- ACTION ITEM
Reproduce the data shown below exactly.

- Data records
* * *

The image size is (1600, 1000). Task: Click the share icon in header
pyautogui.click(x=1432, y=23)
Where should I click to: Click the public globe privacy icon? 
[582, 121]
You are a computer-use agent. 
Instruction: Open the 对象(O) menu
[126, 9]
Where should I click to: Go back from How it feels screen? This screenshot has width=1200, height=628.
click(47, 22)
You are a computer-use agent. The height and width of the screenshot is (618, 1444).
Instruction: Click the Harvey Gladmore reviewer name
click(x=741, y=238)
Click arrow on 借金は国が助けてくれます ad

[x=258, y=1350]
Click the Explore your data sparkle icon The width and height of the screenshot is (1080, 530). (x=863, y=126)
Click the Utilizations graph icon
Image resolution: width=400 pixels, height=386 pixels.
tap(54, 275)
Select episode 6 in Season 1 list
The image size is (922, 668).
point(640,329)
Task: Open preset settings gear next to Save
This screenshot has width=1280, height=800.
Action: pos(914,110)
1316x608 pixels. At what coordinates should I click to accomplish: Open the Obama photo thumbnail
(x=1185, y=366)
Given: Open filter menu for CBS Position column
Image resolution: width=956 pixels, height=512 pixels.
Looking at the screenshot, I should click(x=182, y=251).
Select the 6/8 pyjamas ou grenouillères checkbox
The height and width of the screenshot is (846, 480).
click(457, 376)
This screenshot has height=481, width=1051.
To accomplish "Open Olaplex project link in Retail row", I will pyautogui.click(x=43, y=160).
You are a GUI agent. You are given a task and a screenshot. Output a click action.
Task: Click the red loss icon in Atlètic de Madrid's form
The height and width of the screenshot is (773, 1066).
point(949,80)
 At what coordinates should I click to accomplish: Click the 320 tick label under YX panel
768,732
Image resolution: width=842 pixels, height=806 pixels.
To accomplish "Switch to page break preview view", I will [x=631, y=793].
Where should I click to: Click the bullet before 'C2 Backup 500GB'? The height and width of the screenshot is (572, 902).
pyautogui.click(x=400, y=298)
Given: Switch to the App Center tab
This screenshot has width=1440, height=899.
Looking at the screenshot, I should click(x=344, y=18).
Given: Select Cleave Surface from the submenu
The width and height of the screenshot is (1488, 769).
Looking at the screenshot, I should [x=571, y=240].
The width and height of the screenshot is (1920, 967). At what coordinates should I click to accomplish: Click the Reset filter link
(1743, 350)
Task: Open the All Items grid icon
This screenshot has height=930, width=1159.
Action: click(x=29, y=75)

* * *

- COMPLETED TASK
The image size is (1600, 1000). Task: Click the share icon in header
pyautogui.click(x=1432, y=23)
Where should I click to: Click the public globe privacy icon? 
[582, 121]
You are a computer-use agent. 
Instruction: Open the 对象(O) menu
[126, 9]
Where should I click to: Go back from How it feels screen? This screenshot has width=1200, height=628.
click(47, 22)
You are a computer-use agent. The height and width of the screenshot is (618, 1444).
Instruction: Click the Harvey Gladmore reviewer name
click(x=741, y=238)
Click arrow on 借金は国が助けてくれます ad

[x=258, y=1350]
Click the Explore your data sparkle icon The width and height of the screenshot is (1080, 530). (x=863, y=126)
Click the Utilizations graph icon
Image resolution: width=400 pixels, height=386 pixels.
tap(54, 275)
Select episode 6 in Season 1 list
The image size is (922, 668).
point(640,329)
Task: Open preset settings gear next to Save
This screenshot has width=1280, height=800.
Action: pos(914,110)
1316x608 pixels. At what coordinates should I click to accomplish: Open the Obama photo thumbnail
(x=1185, y=366)
Given: Open filter menu for CBS Position column
Image resolution: width=956 pixels, height=512 pixels.
Looking at the screenshot, I should click(x=182, y=251).
Select the 6/8 pyjamas ou grenouillères checkbox
The height and width of the screenshot is (846, 480).
click(457, 376)
This screenshot has height=481, width=1051.
To accomplish "Open Olaplex project link in Retail row", I will pyautogui.click(x=43, y=160).
You are a GUI agent. You are given a task and a screenshot. Output a click action.
Task: Click the red loss icon in Atlètic de Madrid's form
The height and width of the screenshot is (773, 1066).
point(949,80)
 At what coordinates should I click to accomplish: Click the 320 tick label under YX panel
768,732
Image resolution: width=842 pixels, height=806 pixels.
To accomplish "Switch to page break preview view", I will [x=631, y=793].
Where should I click to: Click the bullet before 'C2 Backup 500GB'? The height and width of the screenshot is (572, 902).
pyautogui.click(x=400, y=298)
Given: Switch to the App Center tab
This screenshot has width=1440, height=899.
Looking at the screenshot, I should click(x=344, y=18).
Given: Select Cleave Surface from the submenu
The width and height of the screenshot is (1488, 769).
Looking at the screenshot, I should [x=571, y=240].
The width and height of the screenshot is (1920, 967). At what coordinates should I click to accomplish: Click the Reset filter link
(1743, 350)
Task: Open the All Items grid icon
This screenshot has height=930, width=1159.
Action: click(x=29, y=75)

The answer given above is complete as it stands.